BEGIN

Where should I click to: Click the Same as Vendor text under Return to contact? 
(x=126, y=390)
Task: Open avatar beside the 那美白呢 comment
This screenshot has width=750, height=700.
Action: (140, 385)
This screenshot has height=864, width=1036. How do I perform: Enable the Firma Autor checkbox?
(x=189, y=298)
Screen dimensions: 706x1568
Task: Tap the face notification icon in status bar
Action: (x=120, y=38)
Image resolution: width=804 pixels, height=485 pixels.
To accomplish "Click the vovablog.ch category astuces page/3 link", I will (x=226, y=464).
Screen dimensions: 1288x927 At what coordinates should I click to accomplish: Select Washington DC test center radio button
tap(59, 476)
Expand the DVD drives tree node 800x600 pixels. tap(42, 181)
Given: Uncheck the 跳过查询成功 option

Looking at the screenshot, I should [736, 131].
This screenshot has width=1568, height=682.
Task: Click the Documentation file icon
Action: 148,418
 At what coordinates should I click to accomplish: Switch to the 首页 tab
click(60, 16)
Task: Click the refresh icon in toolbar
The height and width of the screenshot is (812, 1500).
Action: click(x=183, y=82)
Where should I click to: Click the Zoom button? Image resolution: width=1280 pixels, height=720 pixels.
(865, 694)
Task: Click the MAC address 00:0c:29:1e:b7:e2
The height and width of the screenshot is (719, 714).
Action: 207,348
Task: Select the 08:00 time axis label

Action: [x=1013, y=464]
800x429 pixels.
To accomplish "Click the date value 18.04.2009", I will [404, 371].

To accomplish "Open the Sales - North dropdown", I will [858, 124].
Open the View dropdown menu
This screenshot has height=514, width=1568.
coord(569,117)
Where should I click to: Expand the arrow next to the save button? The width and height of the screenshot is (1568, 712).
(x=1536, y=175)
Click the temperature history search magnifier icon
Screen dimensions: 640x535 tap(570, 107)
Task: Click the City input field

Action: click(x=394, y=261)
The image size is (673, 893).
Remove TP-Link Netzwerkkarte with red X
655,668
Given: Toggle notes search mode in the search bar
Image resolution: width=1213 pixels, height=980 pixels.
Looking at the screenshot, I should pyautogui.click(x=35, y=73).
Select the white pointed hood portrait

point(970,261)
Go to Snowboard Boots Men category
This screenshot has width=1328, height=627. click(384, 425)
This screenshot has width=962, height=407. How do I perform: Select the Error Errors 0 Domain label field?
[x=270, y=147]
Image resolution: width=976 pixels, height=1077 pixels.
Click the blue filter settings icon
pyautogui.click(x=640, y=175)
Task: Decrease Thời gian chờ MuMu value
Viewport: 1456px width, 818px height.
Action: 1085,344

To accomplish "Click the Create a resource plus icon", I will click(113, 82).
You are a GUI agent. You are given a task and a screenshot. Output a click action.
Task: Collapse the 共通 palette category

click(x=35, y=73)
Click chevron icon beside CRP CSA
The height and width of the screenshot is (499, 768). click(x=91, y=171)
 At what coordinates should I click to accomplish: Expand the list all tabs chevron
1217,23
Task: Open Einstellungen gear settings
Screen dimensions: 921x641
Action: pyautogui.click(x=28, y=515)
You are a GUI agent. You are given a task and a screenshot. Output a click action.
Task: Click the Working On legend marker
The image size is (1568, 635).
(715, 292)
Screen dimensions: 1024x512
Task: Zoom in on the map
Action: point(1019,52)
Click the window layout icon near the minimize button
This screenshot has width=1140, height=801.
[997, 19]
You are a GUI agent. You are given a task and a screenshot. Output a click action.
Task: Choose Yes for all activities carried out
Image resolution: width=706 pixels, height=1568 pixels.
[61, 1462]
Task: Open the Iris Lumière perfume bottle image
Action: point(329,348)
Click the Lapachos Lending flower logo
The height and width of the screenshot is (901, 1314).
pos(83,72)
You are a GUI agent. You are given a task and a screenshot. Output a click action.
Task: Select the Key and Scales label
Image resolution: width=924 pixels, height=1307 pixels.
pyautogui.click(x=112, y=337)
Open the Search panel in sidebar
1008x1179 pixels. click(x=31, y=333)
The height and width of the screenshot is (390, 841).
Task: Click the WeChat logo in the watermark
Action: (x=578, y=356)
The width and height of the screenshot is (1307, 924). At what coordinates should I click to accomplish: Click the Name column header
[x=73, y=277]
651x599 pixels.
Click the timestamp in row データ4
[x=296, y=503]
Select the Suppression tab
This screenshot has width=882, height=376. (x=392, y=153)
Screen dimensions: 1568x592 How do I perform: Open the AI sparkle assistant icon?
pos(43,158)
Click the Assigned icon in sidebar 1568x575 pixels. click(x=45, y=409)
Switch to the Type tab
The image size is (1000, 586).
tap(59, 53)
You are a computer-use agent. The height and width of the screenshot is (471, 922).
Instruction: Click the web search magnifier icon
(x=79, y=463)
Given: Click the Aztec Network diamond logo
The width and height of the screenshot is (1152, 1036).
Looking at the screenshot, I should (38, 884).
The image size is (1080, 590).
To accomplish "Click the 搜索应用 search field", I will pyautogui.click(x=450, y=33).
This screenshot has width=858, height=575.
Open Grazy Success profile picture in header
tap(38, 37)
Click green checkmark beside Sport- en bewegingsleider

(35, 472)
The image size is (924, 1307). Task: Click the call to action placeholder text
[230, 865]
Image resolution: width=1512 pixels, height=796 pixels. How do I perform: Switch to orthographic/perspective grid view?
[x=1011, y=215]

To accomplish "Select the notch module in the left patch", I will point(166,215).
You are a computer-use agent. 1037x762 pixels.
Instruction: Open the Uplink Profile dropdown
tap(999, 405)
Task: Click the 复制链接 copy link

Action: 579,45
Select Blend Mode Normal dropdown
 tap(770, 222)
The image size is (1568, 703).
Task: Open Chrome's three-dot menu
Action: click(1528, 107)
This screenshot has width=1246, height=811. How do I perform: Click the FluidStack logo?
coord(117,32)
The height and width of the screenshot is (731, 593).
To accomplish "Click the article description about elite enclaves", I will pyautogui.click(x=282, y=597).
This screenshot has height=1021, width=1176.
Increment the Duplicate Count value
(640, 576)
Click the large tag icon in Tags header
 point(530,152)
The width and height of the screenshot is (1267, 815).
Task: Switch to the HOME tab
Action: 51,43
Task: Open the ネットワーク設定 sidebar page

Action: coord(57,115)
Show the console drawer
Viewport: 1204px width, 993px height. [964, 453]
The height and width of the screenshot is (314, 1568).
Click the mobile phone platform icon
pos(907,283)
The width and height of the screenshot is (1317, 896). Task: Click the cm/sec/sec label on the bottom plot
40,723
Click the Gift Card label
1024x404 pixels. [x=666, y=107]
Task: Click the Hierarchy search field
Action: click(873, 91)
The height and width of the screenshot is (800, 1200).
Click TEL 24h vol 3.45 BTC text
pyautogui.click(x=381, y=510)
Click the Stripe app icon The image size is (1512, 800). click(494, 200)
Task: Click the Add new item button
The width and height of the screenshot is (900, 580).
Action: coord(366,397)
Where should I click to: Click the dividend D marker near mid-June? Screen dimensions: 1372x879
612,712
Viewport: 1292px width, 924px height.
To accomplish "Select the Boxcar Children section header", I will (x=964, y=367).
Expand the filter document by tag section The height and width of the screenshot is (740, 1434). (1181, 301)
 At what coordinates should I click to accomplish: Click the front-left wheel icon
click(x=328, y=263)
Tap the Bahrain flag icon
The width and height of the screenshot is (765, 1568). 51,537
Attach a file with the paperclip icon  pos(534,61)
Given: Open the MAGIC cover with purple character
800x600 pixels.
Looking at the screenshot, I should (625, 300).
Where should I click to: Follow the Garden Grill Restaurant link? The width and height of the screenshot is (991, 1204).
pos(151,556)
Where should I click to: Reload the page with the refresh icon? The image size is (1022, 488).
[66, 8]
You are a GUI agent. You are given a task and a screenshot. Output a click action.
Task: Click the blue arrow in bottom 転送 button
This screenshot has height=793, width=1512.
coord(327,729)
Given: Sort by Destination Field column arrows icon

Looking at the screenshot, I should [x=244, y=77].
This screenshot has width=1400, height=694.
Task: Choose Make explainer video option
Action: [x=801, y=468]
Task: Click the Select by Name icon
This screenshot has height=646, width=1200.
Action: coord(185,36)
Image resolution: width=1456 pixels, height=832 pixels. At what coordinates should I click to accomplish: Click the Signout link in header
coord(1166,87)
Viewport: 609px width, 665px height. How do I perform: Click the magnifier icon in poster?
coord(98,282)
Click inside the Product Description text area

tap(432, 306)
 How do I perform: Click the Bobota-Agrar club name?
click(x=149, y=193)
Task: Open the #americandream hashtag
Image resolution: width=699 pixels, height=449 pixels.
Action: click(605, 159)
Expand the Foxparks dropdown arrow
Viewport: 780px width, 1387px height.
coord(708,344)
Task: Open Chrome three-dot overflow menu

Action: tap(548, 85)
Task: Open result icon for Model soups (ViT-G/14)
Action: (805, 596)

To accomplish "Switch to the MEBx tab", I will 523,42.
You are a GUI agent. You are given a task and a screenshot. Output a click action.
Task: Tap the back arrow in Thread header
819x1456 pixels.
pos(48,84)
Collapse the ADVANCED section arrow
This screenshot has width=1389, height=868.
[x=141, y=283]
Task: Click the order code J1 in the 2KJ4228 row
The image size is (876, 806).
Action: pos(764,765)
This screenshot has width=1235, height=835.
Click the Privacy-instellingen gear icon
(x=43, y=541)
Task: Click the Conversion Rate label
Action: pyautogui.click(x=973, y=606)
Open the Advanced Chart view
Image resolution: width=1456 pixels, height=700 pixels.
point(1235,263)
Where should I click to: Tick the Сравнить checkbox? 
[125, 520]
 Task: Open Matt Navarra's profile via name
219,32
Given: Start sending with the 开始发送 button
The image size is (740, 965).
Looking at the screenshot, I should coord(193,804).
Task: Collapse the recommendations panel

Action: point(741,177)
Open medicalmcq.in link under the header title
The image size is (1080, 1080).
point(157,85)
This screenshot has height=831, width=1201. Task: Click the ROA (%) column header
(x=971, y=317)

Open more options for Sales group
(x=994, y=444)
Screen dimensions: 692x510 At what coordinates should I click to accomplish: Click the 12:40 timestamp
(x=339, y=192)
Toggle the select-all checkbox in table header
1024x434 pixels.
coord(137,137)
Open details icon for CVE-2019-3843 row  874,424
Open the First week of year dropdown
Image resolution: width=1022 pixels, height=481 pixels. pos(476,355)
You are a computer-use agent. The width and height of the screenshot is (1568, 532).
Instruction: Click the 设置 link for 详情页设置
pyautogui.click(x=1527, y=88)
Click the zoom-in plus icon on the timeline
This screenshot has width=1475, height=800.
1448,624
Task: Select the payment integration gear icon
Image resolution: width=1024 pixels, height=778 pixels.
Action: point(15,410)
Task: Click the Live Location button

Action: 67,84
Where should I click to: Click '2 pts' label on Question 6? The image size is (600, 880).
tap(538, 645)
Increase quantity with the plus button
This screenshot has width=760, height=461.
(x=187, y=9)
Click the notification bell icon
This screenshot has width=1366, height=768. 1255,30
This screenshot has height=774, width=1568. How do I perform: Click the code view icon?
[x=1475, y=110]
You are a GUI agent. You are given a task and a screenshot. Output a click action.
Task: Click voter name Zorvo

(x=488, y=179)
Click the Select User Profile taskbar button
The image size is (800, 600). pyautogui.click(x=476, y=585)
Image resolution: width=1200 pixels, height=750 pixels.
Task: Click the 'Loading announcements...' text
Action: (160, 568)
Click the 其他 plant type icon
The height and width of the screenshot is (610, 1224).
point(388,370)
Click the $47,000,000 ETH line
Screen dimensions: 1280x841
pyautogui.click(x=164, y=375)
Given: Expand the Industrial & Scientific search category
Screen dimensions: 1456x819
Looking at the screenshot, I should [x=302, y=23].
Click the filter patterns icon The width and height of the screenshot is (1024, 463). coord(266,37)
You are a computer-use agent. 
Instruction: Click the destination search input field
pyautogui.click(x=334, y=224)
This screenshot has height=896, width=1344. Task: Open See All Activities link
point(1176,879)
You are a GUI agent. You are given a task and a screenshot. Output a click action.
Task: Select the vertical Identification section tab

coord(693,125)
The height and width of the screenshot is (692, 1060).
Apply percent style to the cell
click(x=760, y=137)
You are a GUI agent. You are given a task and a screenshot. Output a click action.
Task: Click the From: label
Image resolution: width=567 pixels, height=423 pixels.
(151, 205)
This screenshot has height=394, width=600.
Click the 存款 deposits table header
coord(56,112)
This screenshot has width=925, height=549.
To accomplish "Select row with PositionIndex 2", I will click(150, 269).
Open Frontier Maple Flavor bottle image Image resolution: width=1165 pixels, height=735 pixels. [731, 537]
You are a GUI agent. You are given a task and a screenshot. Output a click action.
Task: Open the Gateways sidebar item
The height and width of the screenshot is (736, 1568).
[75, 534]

END

# [Task]
Copy each line of the listing that carries the string "item".

# [Output for this task]
Task: Click the Add new item button
Task: Open the Gateways sidebar item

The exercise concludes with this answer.